The goals / steps of this project are the following:
- Use the simulator to collect data of good driving behaviour
- Build, a convolution neural network in Keras that predicts steering angles from images
- Train and validate the model with a training and validation set
- Test that the model successfully drives around track one without leaving the road
- Summarize the results with a written report
Layer (type) Output Shape Param # Connected to
====================================================================================================
cropping2d_1 (Cropping2D) (None, 90, 320, 3) 0 cropping2d_input_1[0][0]
____________________________________________________________________________________________________
lambda_1 (Lambda) (None, 90, 320, 3) 0 cropping2d_1[0][0]
____________________________________________________________________________________________________
convolution2d_1 (Convolution2D) (None, 86, 316, 24) 1824 lambda_1[0][0]
____________________________________________________________________________________________________
maxpooling2d_1 (MaxPooling2D) (None, 43, 158, 24) 0 convolution2d_1[0][0]

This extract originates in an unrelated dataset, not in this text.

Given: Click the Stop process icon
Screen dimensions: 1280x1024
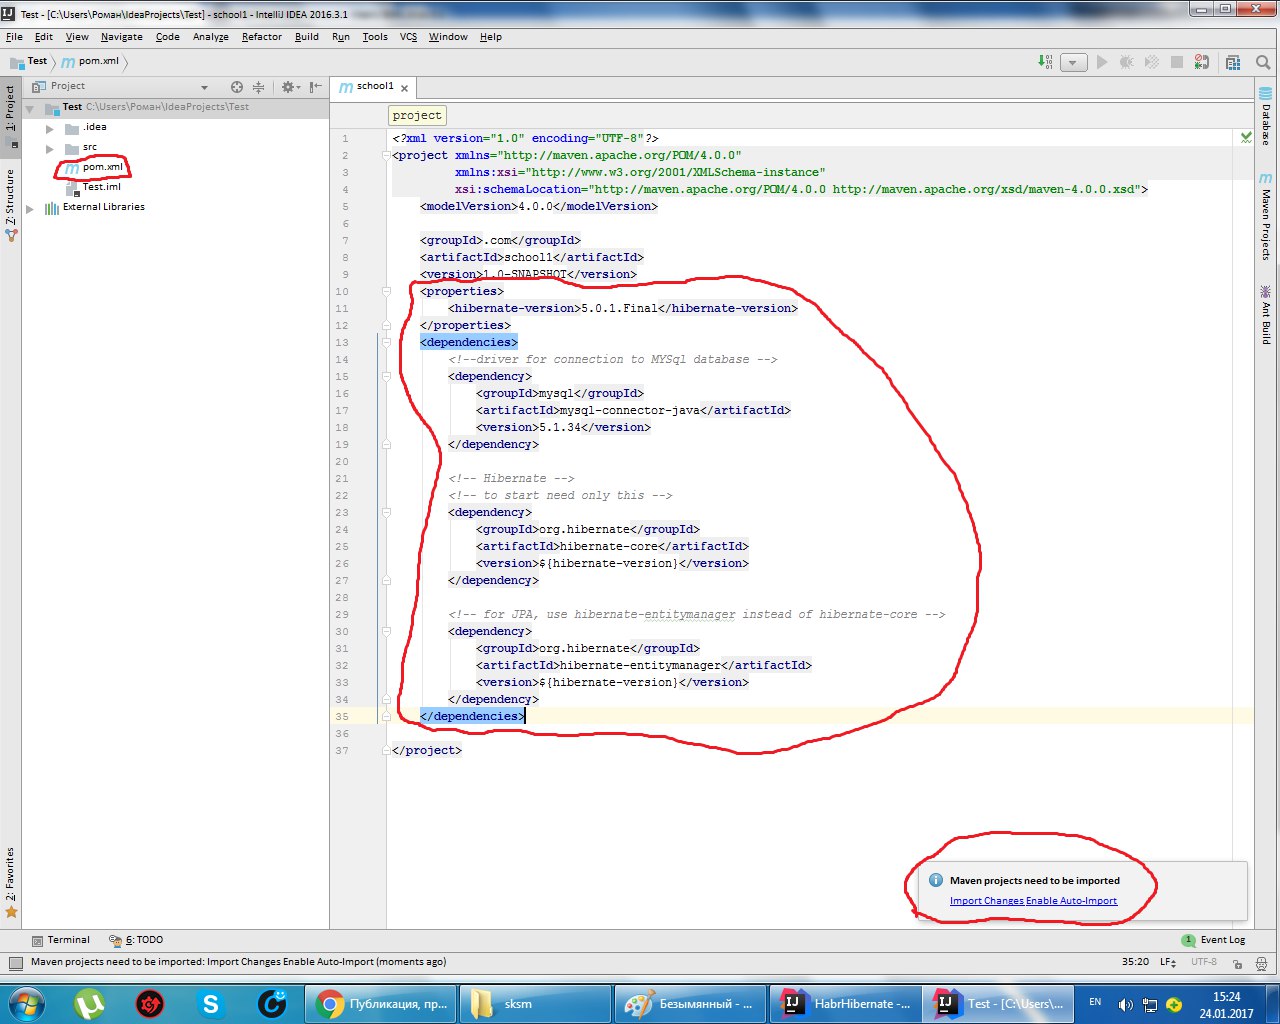Looking at the screenshot, I should coord(1177,62).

____________________________________________________________________________________________________
convolution2d_2 (Convolution2D) (None, 39, 154, 36) 21636 maxpooling2d_1[0][0]
____________________________________________________________________________________________________
maxpooling2d_2 (MaxPooling2D) (None, 19, 77, 36) 0 convolution2d_2[0][0]

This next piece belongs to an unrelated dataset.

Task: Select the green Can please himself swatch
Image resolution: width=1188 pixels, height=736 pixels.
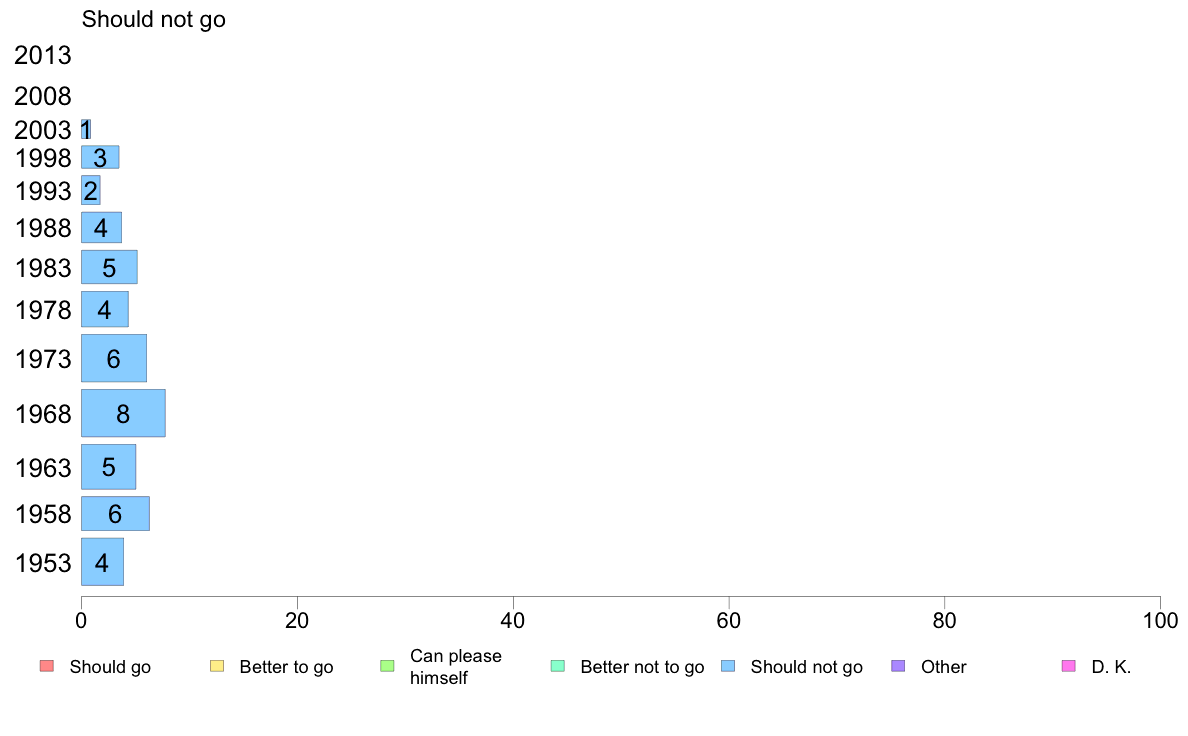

____________________________________________________________________________________________________
convolution2d_3 (Convolution2D) (None, 15, 73, 48) 43248 maxpooling2d_2[0][0]
____________________________________________________________________________________________________
maxpooling2d_3 (MaxPooling2D) (None, 7, 36, 48) 0 convolution2d_3[0][0]
____________________________________________________________________________________________________
convolution2d_4 (Convolution2D) (None, 5, 34, 64) 27712 maxpooling2d_3[0][0]
____________________________________________________________________________________________________
convolution2d_5 (Convolution2D) (None, 3, 32, 64) 36928 convolution2d_4[0][0]
____________________________________________________________________________________________________
flatten_1 (Flatten) (None, 6144) 0 convolution2d_5[0][0]
____________________________________________________________________________________________________
dense_1 (Dense) (None, 100) 614500 flatten_1[0][0]
____________________________________________________________________________________________________
dropout_1 (Dropout) (None, 100) 0 dense_1[0][0]
____________________________________________________________________________________________________
dense_2 (Dense) (None, 50) 5050 dropout_1[0][0]
____________________________________________________________________________________________________
dropout_2 (Dropout) (None, 50) 0 dense_2[0][0]
____________________________________________________________________________________________________
dense_3 (Dense) (None, 10) 510 dropout_2[0][0]
____________________________________________________________________________________________________
dense_4 (Dense) (None, 1) 11 dense_3[0][0]
====================================================================================================
Trainable params: 751,419
This model is based on the NVIDIA Architecture recommended for self driving tasks (ref). The model consists of 5 convolution layers with RELU activation on each layer, a few max-pooling layers to reduce dimensionality and 4 fully connected layers at the end to get the right prediction size.
To reduce overfitting, 2 dropout layers are added for regularisation. The model was also trained using a mixture of data from track 1 and track 2 in order to develop a more generalised model.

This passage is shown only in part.